Exercise directions:
Below is some data. Retype exactly the lines starting at the one with "site officiel (458, 1918)" and ending at the one with "Peintre et peinture de façade 04 (67, 41)".

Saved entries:

+ + + + + + +

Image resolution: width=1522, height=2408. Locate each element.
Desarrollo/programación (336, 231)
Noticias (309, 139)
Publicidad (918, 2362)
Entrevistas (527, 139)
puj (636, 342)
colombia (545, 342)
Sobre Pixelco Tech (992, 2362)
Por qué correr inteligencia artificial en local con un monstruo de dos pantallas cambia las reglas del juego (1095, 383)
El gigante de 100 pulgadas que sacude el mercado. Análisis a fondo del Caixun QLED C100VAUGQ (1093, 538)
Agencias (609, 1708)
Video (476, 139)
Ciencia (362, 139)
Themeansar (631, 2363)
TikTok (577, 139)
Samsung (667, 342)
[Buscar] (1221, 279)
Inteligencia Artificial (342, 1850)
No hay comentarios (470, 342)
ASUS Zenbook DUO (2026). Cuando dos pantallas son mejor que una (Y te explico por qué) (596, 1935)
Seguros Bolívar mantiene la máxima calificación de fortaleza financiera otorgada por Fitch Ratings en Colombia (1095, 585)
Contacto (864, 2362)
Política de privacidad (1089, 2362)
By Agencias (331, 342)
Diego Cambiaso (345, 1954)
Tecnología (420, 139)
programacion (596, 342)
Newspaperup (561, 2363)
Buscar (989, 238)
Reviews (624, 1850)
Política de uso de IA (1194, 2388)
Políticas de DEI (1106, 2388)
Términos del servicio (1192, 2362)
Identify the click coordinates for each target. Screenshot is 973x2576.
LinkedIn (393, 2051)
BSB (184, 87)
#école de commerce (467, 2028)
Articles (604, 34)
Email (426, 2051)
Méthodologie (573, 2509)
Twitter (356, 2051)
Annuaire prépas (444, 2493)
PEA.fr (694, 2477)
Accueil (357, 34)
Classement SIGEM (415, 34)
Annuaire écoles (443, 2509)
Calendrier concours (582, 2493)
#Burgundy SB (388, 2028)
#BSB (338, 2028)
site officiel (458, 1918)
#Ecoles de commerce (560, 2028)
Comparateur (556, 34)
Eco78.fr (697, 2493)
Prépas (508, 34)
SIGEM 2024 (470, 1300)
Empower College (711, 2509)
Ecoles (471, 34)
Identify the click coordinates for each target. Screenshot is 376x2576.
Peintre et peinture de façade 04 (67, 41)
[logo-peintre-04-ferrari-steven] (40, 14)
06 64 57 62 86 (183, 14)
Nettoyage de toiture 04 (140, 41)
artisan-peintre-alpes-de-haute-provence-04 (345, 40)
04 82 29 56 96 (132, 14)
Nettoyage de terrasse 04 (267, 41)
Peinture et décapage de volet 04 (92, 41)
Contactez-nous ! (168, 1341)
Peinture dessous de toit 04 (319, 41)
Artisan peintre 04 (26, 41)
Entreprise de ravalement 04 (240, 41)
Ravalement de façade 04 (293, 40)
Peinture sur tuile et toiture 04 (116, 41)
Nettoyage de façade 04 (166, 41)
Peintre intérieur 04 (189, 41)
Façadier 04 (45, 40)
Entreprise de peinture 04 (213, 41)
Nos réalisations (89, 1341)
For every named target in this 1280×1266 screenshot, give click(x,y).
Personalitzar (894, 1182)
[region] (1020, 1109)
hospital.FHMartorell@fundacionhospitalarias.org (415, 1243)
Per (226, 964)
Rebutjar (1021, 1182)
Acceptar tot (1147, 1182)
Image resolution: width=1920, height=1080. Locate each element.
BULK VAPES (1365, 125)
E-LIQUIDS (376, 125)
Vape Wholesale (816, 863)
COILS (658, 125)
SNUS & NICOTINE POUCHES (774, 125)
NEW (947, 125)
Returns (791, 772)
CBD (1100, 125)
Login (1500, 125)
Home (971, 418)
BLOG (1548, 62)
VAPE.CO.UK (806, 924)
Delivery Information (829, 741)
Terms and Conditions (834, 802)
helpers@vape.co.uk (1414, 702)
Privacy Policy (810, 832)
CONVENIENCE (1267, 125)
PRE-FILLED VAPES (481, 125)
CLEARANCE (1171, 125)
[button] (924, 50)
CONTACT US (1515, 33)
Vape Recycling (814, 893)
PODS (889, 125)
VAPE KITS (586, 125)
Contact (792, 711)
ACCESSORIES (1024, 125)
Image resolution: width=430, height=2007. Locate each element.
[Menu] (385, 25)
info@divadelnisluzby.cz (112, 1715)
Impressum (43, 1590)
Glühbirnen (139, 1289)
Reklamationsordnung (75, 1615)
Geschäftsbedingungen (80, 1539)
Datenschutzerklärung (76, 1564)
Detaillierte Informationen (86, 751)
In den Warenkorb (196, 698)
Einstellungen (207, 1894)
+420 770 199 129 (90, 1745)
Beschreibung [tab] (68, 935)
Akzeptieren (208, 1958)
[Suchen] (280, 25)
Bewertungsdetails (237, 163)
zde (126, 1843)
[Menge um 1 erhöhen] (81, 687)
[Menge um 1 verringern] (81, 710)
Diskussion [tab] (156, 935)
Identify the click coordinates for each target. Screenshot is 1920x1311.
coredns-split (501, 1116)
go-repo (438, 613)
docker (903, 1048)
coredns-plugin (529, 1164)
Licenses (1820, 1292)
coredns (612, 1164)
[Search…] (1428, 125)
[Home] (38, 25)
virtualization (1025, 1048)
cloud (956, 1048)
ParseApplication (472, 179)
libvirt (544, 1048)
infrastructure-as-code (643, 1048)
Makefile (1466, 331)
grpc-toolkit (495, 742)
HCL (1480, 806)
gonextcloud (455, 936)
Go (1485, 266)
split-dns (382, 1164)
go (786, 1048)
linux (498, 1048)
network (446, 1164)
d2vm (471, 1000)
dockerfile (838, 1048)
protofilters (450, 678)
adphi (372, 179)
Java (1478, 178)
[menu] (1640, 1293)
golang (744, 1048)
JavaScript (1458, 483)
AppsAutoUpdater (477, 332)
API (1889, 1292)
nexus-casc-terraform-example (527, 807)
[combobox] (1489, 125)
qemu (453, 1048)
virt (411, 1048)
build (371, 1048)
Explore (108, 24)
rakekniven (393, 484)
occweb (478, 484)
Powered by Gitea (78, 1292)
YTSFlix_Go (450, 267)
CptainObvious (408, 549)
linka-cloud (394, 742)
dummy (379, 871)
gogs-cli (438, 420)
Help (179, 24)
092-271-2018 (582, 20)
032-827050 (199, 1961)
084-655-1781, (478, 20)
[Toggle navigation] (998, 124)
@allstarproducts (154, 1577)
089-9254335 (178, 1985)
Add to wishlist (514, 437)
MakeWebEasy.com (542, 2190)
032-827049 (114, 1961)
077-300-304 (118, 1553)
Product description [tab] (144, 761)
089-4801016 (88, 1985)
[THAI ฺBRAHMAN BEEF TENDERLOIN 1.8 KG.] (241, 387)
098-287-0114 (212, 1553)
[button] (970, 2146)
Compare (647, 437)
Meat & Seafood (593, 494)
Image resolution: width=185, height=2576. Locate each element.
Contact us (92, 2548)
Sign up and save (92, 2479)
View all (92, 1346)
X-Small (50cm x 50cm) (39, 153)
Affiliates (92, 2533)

+ + + + + + +

Problem solution:
site officiel (458, 1918)
#Ecoles de commerce (560, 2028)
Comparateur (556, 34)
Eco78.fr (697, 2493)
Prépas (508, 34)
SIGEM 2024 (470, 1300)
Empower College (711, 2509)
Ecoles (471, 34)
Identify the click coordinates for each target. Screenshot is 376x2576.
Peintre et peinture de façade 04 (67, 41)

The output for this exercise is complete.